> Brief: All that should come back is the lines of the data below from the one containing "Task: Click the €10,000.00 value for Costs" to the one containing "901x700 pixels.", inclusive, exactly as they stand.
*** Opening of Record excerpts ***
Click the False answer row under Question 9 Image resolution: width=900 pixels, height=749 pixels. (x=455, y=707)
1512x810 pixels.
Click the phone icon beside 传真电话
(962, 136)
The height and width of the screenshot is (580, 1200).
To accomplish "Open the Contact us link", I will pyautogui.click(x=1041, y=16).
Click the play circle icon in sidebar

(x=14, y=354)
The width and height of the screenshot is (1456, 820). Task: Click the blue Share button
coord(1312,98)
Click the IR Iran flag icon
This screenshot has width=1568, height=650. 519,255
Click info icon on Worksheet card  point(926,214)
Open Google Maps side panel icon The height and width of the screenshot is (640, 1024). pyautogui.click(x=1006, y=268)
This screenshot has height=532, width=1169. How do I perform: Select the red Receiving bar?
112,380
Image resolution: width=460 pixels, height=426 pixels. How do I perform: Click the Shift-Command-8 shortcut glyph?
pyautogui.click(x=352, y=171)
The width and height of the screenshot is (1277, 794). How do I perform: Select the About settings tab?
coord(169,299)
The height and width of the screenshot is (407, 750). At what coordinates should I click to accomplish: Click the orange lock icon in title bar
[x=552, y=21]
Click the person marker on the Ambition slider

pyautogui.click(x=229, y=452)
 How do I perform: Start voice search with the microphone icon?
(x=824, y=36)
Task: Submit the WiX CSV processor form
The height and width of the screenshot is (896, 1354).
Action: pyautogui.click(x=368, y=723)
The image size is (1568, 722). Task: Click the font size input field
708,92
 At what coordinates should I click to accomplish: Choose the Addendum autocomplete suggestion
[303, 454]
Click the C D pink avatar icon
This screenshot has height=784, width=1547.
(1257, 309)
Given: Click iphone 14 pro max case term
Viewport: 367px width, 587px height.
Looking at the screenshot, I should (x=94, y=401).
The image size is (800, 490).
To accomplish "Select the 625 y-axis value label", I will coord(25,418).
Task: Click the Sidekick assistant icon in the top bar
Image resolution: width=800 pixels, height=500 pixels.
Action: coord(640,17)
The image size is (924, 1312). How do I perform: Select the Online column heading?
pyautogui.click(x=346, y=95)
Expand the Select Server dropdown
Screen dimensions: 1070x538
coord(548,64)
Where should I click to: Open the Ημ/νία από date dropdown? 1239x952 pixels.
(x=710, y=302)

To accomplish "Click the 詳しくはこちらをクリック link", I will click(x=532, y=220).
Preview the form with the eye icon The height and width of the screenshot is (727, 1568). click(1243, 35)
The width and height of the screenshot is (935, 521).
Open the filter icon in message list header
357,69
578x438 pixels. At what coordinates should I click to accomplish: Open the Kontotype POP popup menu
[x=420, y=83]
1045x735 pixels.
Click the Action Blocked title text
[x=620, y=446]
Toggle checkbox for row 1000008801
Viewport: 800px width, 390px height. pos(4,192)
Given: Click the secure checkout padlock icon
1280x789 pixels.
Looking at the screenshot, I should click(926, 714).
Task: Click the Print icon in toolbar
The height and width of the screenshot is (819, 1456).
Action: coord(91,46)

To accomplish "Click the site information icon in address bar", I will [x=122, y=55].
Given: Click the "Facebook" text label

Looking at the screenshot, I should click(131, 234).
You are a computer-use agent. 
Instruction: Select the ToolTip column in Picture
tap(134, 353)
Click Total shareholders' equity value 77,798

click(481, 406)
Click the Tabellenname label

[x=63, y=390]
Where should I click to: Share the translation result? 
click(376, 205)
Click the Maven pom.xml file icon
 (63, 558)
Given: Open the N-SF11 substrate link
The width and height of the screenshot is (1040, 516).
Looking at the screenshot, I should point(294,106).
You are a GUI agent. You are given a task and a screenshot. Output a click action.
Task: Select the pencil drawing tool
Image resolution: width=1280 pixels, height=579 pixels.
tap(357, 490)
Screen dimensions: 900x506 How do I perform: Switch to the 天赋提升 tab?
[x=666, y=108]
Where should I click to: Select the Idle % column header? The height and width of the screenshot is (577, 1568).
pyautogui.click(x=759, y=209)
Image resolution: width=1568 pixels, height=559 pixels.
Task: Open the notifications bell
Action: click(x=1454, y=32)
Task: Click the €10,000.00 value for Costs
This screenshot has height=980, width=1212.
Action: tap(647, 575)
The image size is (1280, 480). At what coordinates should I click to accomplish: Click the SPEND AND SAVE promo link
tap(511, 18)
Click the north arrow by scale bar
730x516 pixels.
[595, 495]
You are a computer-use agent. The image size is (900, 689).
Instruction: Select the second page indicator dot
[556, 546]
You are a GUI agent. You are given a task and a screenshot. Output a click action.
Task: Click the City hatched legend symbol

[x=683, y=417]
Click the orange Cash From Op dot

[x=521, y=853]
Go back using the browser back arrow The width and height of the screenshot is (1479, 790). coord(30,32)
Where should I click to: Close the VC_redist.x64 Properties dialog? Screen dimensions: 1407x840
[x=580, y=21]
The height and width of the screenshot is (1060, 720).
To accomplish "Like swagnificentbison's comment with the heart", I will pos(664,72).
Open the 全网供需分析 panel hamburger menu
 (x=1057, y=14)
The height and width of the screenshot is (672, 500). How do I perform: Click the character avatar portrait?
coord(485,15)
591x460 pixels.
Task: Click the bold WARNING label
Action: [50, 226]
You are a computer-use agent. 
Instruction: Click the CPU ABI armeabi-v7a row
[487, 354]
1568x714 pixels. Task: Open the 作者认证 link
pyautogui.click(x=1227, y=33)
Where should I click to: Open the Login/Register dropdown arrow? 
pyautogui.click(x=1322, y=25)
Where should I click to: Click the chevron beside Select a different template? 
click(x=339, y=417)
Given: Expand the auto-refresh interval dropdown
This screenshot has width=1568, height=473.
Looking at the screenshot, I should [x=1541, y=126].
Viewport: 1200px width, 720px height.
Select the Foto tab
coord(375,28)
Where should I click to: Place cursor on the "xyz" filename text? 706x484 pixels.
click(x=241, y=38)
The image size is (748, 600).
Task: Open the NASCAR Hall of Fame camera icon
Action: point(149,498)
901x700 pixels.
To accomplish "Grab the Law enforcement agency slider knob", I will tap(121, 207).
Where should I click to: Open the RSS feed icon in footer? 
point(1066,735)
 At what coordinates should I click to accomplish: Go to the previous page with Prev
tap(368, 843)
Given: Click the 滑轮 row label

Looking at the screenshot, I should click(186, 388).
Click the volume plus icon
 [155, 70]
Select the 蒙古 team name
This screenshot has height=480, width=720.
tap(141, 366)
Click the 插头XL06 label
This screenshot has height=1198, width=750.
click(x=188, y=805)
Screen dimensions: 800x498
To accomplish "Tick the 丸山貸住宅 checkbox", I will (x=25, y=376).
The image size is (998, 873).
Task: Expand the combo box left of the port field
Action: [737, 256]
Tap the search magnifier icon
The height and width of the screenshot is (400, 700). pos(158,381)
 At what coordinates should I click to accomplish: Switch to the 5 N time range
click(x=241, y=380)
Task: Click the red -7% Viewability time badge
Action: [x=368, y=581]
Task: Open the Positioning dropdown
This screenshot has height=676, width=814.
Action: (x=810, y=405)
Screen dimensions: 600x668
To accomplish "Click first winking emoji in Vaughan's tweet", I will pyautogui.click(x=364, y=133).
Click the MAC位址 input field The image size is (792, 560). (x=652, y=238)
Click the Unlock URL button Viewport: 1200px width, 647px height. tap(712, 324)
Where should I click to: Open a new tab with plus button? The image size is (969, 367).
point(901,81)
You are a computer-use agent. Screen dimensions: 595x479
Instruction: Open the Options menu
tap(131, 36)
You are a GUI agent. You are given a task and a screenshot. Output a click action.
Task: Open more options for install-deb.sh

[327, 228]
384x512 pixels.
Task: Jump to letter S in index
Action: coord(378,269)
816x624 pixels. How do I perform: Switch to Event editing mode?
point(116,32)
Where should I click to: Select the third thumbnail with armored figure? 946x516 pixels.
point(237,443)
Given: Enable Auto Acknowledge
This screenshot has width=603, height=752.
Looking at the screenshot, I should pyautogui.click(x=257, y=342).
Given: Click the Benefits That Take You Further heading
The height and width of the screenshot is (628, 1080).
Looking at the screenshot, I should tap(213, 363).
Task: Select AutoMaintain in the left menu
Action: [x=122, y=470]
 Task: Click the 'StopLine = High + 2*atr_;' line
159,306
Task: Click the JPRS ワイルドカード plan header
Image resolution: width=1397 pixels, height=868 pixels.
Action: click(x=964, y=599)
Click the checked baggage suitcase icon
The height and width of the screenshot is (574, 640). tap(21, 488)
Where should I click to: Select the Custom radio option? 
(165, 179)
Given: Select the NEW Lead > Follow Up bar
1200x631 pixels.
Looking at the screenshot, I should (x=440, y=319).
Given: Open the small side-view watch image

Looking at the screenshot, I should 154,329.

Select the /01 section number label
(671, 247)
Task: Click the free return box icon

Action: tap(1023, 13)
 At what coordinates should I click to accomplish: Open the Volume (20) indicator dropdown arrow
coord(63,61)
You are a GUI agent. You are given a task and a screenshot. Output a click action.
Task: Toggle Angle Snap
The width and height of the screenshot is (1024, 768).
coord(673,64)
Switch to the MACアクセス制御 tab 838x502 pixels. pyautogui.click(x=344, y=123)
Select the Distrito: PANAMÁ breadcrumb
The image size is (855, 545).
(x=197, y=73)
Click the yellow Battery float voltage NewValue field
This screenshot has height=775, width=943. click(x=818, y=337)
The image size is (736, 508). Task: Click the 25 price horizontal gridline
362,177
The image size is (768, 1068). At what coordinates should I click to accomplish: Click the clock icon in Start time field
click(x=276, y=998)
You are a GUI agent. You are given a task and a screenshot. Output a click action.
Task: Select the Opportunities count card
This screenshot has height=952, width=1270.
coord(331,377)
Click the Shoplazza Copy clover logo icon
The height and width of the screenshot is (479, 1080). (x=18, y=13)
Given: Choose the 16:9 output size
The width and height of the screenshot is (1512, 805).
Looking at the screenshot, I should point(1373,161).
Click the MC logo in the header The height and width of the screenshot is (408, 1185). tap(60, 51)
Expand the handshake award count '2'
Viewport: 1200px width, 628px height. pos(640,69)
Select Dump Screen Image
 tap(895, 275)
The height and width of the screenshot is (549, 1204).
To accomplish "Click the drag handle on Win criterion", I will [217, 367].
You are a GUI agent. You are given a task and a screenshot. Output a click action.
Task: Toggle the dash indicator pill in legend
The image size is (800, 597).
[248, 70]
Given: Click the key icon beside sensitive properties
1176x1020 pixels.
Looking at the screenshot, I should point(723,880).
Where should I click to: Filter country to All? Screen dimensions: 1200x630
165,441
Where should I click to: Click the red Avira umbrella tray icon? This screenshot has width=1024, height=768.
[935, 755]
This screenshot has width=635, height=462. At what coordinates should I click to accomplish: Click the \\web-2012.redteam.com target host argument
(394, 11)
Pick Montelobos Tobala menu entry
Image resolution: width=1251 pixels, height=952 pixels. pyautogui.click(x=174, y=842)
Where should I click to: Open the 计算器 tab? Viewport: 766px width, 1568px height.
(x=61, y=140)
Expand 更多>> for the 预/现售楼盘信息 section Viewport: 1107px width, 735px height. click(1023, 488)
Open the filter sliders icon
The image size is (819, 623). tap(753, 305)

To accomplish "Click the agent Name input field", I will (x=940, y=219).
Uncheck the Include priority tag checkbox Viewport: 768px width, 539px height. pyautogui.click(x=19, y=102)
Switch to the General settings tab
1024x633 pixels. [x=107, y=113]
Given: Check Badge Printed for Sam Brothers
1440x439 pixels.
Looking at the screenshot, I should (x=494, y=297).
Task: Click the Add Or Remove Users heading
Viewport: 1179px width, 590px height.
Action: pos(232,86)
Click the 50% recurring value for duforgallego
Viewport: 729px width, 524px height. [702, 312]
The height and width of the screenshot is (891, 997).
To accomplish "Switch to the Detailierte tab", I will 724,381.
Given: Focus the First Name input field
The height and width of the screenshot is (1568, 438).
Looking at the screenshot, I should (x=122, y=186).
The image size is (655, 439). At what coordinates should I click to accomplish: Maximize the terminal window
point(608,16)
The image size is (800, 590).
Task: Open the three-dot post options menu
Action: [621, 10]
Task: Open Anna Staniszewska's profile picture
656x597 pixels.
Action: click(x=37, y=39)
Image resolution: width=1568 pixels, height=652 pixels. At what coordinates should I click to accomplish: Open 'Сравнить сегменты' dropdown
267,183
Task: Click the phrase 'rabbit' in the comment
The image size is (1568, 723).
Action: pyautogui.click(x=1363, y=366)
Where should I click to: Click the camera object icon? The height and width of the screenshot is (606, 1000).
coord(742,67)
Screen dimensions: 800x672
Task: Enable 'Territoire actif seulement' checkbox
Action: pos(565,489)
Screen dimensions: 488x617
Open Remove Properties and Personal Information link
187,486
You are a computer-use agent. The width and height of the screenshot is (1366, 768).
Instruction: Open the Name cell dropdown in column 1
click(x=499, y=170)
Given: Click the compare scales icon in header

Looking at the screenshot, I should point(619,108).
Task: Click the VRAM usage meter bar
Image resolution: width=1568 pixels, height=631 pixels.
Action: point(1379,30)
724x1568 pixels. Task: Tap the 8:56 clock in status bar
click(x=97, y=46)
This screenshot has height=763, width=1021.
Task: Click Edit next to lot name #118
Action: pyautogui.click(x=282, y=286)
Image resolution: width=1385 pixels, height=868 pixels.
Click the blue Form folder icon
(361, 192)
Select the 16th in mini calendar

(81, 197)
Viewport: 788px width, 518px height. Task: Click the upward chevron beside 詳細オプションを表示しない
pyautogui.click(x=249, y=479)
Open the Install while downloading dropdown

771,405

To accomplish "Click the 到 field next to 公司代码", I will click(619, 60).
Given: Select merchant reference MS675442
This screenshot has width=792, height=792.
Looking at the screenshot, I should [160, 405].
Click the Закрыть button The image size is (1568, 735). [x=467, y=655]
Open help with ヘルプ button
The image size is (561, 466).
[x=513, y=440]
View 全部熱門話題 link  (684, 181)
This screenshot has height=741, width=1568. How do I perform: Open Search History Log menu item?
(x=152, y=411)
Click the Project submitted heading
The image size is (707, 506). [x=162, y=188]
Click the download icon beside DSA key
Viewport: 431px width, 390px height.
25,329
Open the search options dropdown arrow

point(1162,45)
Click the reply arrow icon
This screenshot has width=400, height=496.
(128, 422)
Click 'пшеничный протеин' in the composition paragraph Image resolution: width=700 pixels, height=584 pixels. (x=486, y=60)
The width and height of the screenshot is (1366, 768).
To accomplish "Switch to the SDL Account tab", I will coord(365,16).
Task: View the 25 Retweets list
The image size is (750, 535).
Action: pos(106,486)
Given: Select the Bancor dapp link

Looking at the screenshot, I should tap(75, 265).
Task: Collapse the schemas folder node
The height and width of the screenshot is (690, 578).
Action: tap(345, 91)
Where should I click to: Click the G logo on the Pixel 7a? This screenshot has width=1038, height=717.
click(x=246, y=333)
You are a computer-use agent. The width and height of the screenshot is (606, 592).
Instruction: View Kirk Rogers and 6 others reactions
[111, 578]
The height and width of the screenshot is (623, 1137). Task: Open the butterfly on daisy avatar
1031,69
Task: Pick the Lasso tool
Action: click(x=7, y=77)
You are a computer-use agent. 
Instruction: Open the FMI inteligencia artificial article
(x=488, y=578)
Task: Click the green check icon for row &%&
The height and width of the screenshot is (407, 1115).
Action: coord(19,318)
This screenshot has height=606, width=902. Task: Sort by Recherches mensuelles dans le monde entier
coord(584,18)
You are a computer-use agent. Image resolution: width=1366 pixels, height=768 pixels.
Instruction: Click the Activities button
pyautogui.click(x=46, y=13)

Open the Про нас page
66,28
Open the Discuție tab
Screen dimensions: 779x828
*** Close of Record excerpts ***
> Answer for this exercise:
Task: Click the €10,000.00 value for Costs
This screenshot has height=980, width=1212.
Action: tap(647, 575)
The image size is (1280, 480). At what coordinates should I click to accomplish: Click the SPEND AND SAVE promo link
tap(511, 18)
Click the north arrow by scale bar
730x516 pixels.
[595, 495]
You are a computer-use agent. The image size is (900, 689).
Instruction: Select the second page indicator dot
[556, 546]
You are a GUI agent. You are given a task and a screenshot. Output a click action.
Task: Click the City hatched legend symbol

[x=683, y=417]
Click the orange Cash From Op dot

[x=521, y=853]
Go back using the browser back arrow The width and height of the screenshot is (1479, 790). coord(30,32)
Where should I click to: Close the VC_redist.x64 Properties dialog? Screen dimensions: 1407x840
[x=580, y=21]
The height and width of the screenshot is (1060, 720).
To accomplish "Like swagnificentbison's comment with the heart", I will pos(664,72).
Open the 全网供需分析 panel hamburger menu
 (x=1057, y=14)
The height and width of the screenshot is (672, 500). How do I perform: Click the character avatar portrait?
coord(485,15)
591x460 pixels.
Task: Click the bold WARNING label
Action: [50, 226]
You are a computer-use agent. 
Instruction: Click the CPU ABI armeabi-v7a row
[487, 354]
1568x714 pixels. Task: Open the 作者认证 link
pyautogui.click(x=1227, y=33)
Where should I click to: Open the Login/Register dropdown arrow? 
pyautogui.click(x=1322, y=25)
Where should I click to: Click the chevron beside Select a different template? 
click(x=339, y=417)
Given: Expand the auto-refresh interval dropdown
This screenshot has width=1568, height=473.
Looking at the screenshot, I should [x=1541, y=126].
Viewport: 1200px width, 720px height.
Select the Foto tab
coord(375,28)
Where should I click to: Place cursor on the "xyz" filename text? 706x484 pixels.
click(x=241, y=38)
The image size is (748, 600).
Task: Open the NASCAR Hall of Fame camera icon
Action: point(149,498)
901x700 pixels.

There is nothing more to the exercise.